# Dubai vs Abu Dhabi



## orbit123

I am a primary teacher from the UK and am in the process of applying for jobs in Dubai. I'd had my heart set on Dubai (and still do) but one agency has suggested Abu Dhabi as another option.

I'm just looking for any advice as to how the two compare in terms of living and working, as well as expat communities and schools/areas to avoid.

Thanks!


----------



## NazneenKhan

Even, I would suggest you Abu Dhabi as it is less expensive and much more better than Dubai. Because of recent hike on rents people are preferring Abu Dhabi on Dubai.

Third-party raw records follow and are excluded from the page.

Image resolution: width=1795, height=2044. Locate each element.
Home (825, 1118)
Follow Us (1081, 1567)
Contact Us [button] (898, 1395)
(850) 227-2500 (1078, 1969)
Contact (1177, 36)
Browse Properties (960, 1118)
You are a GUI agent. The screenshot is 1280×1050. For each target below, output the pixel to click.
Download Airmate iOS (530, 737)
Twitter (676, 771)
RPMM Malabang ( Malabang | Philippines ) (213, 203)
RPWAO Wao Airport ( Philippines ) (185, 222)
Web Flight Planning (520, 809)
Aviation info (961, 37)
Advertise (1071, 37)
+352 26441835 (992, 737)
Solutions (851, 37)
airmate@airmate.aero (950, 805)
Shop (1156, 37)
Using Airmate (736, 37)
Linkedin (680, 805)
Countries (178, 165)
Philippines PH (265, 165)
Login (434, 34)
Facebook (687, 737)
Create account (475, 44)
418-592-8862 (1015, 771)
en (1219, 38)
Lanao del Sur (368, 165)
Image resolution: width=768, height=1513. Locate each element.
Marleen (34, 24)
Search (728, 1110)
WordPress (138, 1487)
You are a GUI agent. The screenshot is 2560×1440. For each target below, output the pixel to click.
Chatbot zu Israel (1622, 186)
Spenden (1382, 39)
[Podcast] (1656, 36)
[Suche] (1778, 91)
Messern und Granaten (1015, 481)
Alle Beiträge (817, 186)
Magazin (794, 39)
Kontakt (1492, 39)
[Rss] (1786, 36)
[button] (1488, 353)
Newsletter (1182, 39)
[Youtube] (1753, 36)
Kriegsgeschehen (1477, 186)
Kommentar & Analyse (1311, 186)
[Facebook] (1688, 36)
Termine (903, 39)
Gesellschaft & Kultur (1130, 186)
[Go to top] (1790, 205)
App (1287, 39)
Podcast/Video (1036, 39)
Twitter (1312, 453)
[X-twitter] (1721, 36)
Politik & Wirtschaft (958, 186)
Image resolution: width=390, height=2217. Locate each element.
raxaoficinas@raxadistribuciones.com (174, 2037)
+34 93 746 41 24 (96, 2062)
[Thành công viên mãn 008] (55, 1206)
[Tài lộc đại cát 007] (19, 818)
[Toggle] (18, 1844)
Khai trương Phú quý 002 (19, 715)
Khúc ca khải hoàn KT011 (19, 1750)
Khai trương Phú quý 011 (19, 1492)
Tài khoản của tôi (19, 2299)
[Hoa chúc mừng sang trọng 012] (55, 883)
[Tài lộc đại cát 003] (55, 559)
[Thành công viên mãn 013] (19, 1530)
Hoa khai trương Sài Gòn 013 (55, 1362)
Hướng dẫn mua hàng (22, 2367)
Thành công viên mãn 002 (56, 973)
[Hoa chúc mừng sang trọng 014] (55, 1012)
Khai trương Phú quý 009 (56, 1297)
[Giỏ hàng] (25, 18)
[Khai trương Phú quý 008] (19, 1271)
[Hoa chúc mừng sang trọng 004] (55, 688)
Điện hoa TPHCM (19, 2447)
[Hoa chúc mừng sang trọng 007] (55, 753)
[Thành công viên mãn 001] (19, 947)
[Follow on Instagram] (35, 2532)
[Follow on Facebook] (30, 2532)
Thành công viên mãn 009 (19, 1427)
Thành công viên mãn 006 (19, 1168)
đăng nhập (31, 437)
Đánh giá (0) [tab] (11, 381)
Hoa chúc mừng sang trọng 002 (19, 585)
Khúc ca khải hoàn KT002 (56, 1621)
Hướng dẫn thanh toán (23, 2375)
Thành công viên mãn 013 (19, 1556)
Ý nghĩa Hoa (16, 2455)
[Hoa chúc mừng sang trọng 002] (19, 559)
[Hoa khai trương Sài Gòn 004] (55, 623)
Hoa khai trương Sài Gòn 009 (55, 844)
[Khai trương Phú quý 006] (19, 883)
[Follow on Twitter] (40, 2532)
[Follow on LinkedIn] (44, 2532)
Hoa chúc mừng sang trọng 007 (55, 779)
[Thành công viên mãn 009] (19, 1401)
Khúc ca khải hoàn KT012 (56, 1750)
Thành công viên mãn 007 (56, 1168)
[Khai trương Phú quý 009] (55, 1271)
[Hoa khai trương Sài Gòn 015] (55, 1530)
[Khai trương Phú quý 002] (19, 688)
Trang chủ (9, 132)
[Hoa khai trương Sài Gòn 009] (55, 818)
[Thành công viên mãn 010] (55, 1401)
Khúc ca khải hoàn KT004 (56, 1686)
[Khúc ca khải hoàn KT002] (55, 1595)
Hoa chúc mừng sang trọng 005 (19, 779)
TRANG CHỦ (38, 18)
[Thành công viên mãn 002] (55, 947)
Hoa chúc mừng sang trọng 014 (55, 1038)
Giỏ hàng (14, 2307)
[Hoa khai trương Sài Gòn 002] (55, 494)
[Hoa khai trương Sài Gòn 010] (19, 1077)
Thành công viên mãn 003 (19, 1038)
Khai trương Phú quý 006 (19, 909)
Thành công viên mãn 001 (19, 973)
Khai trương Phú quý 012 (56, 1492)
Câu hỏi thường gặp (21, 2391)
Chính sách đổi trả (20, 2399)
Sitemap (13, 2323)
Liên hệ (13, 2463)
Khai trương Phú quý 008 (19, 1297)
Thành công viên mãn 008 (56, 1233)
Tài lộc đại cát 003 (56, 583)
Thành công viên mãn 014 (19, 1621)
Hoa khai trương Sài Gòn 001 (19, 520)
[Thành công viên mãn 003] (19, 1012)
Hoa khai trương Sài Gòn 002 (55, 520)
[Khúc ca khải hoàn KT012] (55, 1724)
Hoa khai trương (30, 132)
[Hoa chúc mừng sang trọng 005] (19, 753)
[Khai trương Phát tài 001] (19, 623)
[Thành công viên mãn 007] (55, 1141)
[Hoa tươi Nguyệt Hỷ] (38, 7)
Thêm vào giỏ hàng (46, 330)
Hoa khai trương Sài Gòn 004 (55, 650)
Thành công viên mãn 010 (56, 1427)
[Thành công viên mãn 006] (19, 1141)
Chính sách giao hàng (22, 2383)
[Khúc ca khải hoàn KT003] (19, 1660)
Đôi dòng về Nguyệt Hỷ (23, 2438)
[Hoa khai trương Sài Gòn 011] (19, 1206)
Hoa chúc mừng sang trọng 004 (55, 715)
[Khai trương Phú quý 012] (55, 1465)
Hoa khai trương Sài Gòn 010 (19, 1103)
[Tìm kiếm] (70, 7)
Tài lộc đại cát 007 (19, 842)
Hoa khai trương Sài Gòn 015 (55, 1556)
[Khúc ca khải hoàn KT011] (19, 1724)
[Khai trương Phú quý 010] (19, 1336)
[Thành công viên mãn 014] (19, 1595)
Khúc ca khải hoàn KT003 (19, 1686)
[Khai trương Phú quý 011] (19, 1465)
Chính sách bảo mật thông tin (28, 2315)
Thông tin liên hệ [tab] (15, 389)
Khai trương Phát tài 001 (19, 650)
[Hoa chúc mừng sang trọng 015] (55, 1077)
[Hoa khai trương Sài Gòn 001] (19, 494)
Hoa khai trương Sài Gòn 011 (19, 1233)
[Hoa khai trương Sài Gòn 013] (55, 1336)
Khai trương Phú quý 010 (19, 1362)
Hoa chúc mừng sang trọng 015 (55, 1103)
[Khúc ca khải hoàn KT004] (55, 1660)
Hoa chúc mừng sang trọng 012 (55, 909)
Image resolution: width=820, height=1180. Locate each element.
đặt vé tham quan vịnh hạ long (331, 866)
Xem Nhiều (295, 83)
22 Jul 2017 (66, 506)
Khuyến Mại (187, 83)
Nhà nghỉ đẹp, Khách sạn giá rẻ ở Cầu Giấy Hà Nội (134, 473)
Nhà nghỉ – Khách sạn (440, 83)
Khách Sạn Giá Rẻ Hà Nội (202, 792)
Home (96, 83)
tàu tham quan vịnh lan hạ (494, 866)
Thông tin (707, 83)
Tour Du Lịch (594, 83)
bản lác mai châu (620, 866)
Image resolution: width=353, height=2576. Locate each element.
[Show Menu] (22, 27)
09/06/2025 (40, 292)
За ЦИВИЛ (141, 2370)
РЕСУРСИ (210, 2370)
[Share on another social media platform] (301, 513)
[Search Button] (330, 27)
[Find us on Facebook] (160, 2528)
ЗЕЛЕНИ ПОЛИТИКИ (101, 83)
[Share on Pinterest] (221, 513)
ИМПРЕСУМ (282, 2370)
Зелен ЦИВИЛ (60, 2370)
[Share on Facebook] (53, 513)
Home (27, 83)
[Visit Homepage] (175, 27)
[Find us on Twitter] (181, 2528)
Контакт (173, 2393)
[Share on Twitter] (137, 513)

You can also check this link which I found for you: Why Abu Dhabi is better than Dubai

Hope it helps you.


----------



## orbit123

Thanks for the advice. Much appreciated!


----------



## AlexDhabi

I don't understand the last poster's comments at all. Rents are expensive in both cities, but much higher in Abu Dhabi than Dubai. There is regulation of rent increases in Dubai and free-for-all in AD at present. 50% rent increases are not unusual and rent is usually paid one year in advance. If you are lucky you will get a school where housing is provided and you don't have to worry about the rents.

Lifestyle is similar in both cities. Cost of living is also similar. There are no "areas to avoid" as such.


----------